Party A shall pay the compensation for the acquisition according to this Agreement.  Party B should ensure the delivery of certificates related to land, ground buildings (structures) to party A within the prescribed time limit. Party A is responsible for coordinating with Changxing County Land Reserve Center for the implementation of the land use right acquisition. Party B shall provide active support.
Certificates shall be delivered to Party A by Party B within 30 days after the signing of this Agreement and completely move out within 1 year after the signing of this Agreement. Party A will pay according to the terms below:
Party A shall pay 5% of the acquisition amount within one month after this Agreement is effective.  Party A shall pay 20% of the acquisition amount within one month upon Party B’s delivery of the land-use right certificate, cancellation registration of real estate encumbrance (collateral, etc.).

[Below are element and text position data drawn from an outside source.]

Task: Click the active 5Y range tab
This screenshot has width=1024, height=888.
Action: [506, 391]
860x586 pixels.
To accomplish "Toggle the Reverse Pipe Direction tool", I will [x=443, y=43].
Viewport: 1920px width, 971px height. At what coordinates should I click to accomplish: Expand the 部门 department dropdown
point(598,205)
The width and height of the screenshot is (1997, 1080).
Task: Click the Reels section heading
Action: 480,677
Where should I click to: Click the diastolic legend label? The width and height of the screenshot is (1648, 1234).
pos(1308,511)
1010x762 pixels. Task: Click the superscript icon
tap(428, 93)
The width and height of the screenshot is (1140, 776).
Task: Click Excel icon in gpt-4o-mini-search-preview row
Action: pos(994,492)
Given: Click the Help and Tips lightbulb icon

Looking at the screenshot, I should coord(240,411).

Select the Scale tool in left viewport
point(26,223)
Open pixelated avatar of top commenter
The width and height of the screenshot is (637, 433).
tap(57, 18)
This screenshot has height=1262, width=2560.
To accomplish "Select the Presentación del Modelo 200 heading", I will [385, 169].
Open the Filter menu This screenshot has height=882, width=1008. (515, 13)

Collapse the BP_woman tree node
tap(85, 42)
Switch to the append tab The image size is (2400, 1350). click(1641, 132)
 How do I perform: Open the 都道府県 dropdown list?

Party A shall pay 25% of the total purchase price after the commencement of the removal. Once the relocation project is completed, Party A shall pay the remaining 50% of the total purchase price if the relocation project has been completed and has prepared to deliver the land use right. Party A shall pay Party B the total purchase price in accordance with the agreed time. The land advance payment paid by Party B to Party A can also be deducted in accordance with the Investment Agreement.

 
 

 

In the course of implementation of this Agreement, except for force, if Party B fails to deliver the certificates or complete the relocation within the time stipulated in the agreement, Party B shall bear the 500,000 yuan delay penalty each month, liquidated damages shall be deducted in the total purchase amount.
The signing of this Agreement is deemed as the delivery of land and ground buildings, structures with certificates numbered: (2008) 1-2585, (2008) 1-2586 and (2008) 1-2932. Party B shall not obstruct Party A’s disposal of the items listed above in any way. Party B shall deliver all certificates and documents in accordance with the requirements put forward by Party A (including land use right certificate, geological survey report, drawings related to the building construction).
After the implementation of this Agreement, Party A and the Changxing County Land Reserve Center will no longer bear any given obligation.
Where a labor dispute between the parties takes place during the performance of this Contract, the parties concerned may seek for a settlement through consultation; or either party may apply to legal action.

 
 

 

This Agreement shall be in triplicate copies and made in Administrative Committee of Changxing Economic Development Zone, Zhejiang. This Agreement shall come into effect as of the date on which the legal or authorized representatives of both Parties execute or seal this Agreement.

Party A: Administrative Committee of Changxing Economic Development Zone, Zhejiang
Legal Representative:

Party B: Changxing Chisen Electric Co., Ltd.